Prevalence of prostate cancer is equal in men aged 50 and over with and without lower urinary tract symptoms

M. Blanker. Afdeling Huisartsgeneeskunde, Erasmus MC, Rotterdam. m.blanker@erasmusmc.nl

Introduction The effectiveness of screening for prostate cancer has not been established. Moreover no clear relation has been described between lower urinary tract symptoms (LUTS) and prostate cancer. Nevertheless many GPs perform prostate specific antigen (PSA) tests in older men, especially in those with LUTS. We determined the prevalence for prostate cancer and its relation to LUTS in a population-based study of men aged 50 years and over. Methods Data were collected in 1688 men aged 50-78 years from Krimpen aan den IJssel (Netherlands). Measurements included self-administered questionnaires (including the international prostate symptom score [IPSS] to rate LUTS) and measurements taken at a health centre and in a urology outpatient department. Prostate biopsies were taken according to a described protocol, independently of the presence or severity of LUTS, based on PSA level, digital rectal examination and transrectal prostatic ultrasound. Results According to the protocol, 182 biopsies were advised, of which 171 were actually performed. The biopsies revealed 57 prostate cancers (prevalence 3.4%). The prevalence increased strongly with advancing age, but did not depend on LUTS severity. Tumour stage and grade did not differ between age groups or between men with moderate to severe LUTS and those without LUTS or with mild symptoms. Conclusion The prevalence of prostate cancer is equal among older men with and without LUTS. Performing a PSA test based only on the presence of LUTS equals unselected screening. Until the effectiveness of screening has been established, PSA testing should have no place in general practice. The focus should rather be on patient education.

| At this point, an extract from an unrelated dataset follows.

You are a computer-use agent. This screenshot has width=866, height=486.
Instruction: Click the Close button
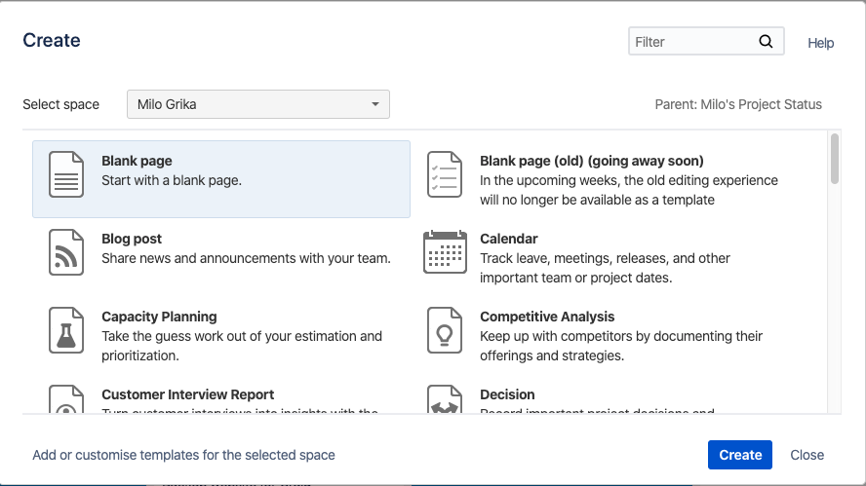[x=807, y=455]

How GPs interpret laboratory test results; a qualitative interview study

P.H.H. Houben. Centre for Quality of Care Research (WOK) / Department of General Practice, Care and Public Health Research Institute (CAPHRI), Maastricht University. paul.houben@hag.unimaas.nl

Introduction Laboratory results can be interpreted using calculations with pre-test probability, sensitivity and specificity. However clinicians do not use these calculations explicitly in daily practice. Informal methods predominate, but what they are and how they work is unknown. Our aim was to explore how GPs interpret laboratory results. Methods We held a qualitative semi-structured interview with 21 GPs regarding the last 10 received laboratory results. Interviews were transcribed verbatim and coded independently by two researchers. Concepts and hypotheses emerged during analysis and were revised and refined during ongoing analysis. Results The laboratory result and the diagnostic hypothesis are concepts each consisting of several dimensions. The dimensions interact and are constantly involved in interpreting results. Some examples of important dimensions include: one single test result as well as groups of tests are not interpreted dichotomously but on a continuous scale; laboratory test reference values can be regarded as too strict for patients in a GP population; GPs often do not have a specific diagnosis, the purpose being to exclude clues pointing to some disorder; GPs estimate the probability of a disorder in qualitative terminology. The dimensions interact with the most particular effect, that laboratory results falling outside reference values cause no problems if the GP expects no disorder. Conclusion The interpretation of laboratory results is a complex interaction of dimensions that can be distinguished in the laboratory result and the diagnostic hypothesis. Designers of interventions to improve the use of laboratory tests should be aware of how GPs actually interpret results.